# Filtering out elements based on hard criteria

In a lot of cases hard filtering is needed, when we specifically do not want the result set to contain some items, no matter how deep we scroll into the results. This can be achieved via the `.filter` clause in the `Query`.

In [1]:
%pip install superlinked==6.1.0

In [2]:
import pandas as pd

from superlinked.framework.common.schema.id_schema_object import IdField
from superlinked.framework.common.schema.schema import schema
from superlinked.framework.common.schema.schema_object import String
from superlinked.framework.dsl.index.index import Index
from superlinked.framework.dsl.space.text_similarity_space import TextSimilaritySpace

from superlinked.framework.dsl.executor.in_memory.in_memory_executor import (
    InMemoryExecutor,
)
from superlinked.framework.dsl.source.in_memory_source import InMemorySource
from superlinked.framework.dsl.query.query import Query

pd.set_option("display.max_colwidth", 100)

In [3]:
@schema
class Paragraph:
    id: IdField
    body: String
    author: String


paragraph = Paragraph()

body_space = TextSimilaritySpace(
    text=paragraph.body, model="sentence-transformers/all-mpnet-base-v2"
)
author_space = TextSimilaritySpace(
    text=paragraph.author, model="sentence-transformers/all-mpnet-base-v2"
)

<div class="alert alert-block alert-info"><b>NOTE:</b> 
The index definition requires the fields that we plan to create filters for.

In [4]:
paragraph_index = Index(
    [body_space, author_space], fields=[paragraph.author, paragraph.body]
)

Now let's add some data and try it out!

In [5]:
source: InMemorySource = InMemorySource(paragraph)
executor = InMemoryExecutor(sources=[source], indices=[paragraph_index])
app = executor.run()

In [6]:
source.put(
    [
        {
            "id": "paragraph-1",
            "body": "The first thing Adam wrote.",
            "author": "Adam",
        },
        {
            "id": "paragraph-2",
            "body": "The first thing Bob wrote.",
            "author": "Bob",
        },
        {
            "id": "paragraph-3",
            "body": "The second thing Adam wrote.",
            "author": "Adam",
        },
    ]
)

## Using the .filter clause

Provides the opportunity to write filters on the result set.

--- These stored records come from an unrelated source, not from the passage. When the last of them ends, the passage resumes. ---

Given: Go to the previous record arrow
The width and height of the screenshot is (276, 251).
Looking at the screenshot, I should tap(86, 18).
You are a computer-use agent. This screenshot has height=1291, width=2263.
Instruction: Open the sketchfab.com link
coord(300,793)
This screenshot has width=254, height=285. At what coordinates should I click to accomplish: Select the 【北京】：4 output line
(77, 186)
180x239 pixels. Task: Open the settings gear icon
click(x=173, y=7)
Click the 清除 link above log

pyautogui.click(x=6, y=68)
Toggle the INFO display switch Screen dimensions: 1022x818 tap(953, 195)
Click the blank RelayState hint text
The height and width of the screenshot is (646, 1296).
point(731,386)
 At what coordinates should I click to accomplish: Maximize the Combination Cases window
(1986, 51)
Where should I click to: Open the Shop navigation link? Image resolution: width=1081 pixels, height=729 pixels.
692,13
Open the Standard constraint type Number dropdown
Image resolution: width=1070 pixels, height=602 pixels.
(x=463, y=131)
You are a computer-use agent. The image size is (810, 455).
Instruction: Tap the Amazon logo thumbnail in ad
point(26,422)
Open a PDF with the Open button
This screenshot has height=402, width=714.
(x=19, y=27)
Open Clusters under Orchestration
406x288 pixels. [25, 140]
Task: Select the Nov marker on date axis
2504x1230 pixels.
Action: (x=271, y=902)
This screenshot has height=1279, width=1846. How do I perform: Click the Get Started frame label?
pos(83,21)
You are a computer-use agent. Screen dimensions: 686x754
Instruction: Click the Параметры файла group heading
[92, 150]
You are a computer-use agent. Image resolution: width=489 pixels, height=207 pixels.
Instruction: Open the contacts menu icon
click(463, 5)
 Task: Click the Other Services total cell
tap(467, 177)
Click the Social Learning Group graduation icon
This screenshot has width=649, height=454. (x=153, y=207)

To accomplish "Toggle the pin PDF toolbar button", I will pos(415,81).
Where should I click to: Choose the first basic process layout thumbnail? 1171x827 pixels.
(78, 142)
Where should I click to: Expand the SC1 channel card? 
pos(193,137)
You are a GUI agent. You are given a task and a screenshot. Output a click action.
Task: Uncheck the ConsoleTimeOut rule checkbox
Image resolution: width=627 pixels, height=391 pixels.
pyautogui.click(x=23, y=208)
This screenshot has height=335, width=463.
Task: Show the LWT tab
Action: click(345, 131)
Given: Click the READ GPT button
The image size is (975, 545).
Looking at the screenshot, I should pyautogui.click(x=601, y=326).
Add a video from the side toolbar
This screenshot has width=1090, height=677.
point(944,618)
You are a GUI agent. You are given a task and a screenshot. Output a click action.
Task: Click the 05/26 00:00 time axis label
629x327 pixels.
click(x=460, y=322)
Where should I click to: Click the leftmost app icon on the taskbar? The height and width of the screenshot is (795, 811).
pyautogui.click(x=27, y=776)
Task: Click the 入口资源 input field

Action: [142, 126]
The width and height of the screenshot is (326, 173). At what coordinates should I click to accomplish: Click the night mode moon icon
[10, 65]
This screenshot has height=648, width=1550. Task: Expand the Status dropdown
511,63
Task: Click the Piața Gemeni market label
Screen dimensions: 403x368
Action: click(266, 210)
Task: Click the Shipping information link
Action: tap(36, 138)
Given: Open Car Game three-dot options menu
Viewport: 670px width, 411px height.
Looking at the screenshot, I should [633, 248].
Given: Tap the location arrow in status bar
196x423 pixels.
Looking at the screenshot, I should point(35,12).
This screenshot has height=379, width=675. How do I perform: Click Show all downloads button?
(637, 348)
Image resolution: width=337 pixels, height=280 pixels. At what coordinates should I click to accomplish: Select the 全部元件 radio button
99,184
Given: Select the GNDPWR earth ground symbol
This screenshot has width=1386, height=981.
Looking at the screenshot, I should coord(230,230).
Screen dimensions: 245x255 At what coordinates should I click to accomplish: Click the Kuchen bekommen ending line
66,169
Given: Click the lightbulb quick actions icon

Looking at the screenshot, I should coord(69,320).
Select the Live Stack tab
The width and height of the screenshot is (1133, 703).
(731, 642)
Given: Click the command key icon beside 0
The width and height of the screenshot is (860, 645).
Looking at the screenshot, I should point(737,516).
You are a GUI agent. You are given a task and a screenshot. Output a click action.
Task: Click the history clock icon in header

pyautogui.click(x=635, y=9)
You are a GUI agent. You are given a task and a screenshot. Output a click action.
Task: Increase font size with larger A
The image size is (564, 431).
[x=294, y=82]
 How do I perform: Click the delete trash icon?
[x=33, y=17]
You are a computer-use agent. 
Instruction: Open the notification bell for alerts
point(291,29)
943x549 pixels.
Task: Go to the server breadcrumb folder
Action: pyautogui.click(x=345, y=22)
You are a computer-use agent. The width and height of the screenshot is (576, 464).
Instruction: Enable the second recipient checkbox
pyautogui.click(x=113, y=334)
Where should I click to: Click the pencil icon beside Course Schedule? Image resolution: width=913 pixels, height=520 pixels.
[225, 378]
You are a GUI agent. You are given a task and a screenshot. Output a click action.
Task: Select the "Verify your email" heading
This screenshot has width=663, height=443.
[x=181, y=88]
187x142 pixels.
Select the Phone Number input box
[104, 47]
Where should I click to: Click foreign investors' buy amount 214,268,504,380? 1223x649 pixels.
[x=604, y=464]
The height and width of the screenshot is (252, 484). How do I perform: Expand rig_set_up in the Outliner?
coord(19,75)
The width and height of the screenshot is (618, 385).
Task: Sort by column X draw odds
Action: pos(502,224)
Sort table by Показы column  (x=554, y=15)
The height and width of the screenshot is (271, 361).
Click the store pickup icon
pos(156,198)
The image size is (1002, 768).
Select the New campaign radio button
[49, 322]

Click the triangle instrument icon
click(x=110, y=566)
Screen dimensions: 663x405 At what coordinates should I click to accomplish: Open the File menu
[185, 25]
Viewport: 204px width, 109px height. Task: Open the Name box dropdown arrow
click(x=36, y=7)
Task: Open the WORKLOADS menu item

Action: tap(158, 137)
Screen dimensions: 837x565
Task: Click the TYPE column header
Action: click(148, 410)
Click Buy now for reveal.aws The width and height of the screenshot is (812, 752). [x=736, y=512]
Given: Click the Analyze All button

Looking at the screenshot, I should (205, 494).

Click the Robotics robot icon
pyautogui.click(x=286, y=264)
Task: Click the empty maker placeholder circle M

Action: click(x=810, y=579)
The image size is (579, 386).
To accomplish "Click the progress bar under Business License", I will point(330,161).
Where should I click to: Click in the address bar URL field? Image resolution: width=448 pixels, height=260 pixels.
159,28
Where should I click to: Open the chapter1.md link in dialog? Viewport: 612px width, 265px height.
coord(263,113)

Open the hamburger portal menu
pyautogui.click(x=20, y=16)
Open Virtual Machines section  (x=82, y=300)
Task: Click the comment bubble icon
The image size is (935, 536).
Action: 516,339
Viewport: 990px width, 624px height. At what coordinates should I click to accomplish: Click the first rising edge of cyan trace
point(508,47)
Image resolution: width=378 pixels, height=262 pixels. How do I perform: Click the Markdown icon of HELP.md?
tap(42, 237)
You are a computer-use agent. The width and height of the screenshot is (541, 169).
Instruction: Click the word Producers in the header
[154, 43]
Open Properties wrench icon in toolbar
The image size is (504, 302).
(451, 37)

For example I can ask for articles written by Adam...

In [7]:
adam_query = Query(paragraph_index).find(paragraph).filter(paragraph.author == "Adam")
adam_result = app.query(adam_query)

adam_result.to_pandas()

Unnamed: 0,body,author,id
0,The first thing Adam wrote.,Adam,paragraph-1
1,The second thing Adam wrote.,Adam,paragraph-3


...or not Adam.

In [8]:
bob_query = Query(paragraph_index).find(paragraph).filter(paragraph.author != "Adam")
bob_result = app.query(bob_query)

bob_result.to_pandas()

Unnamed: 0,body,author,id
0,The first thing Bob wrote.,Bob,paragraph-2


and we can also stack multiple filters to form AND type of relationship.

In [9]:
stacked_query = (
    Query(paragraph_index)
    .find(paragraph)
    .filter(paragraph.author == "Adam")
    .filter(paragraph.body == "The first thing Adam wrote.")
)
stacked_result = app.query(stacked_query)

stacked_result.to_pandas()

Unnamed: 0,body,author,id
0,The first thing Adam wrote.,Adam,paragraph-1


## Summary

We are supporting

* the `==` and `!=` operators
* AND relationships by stacking filters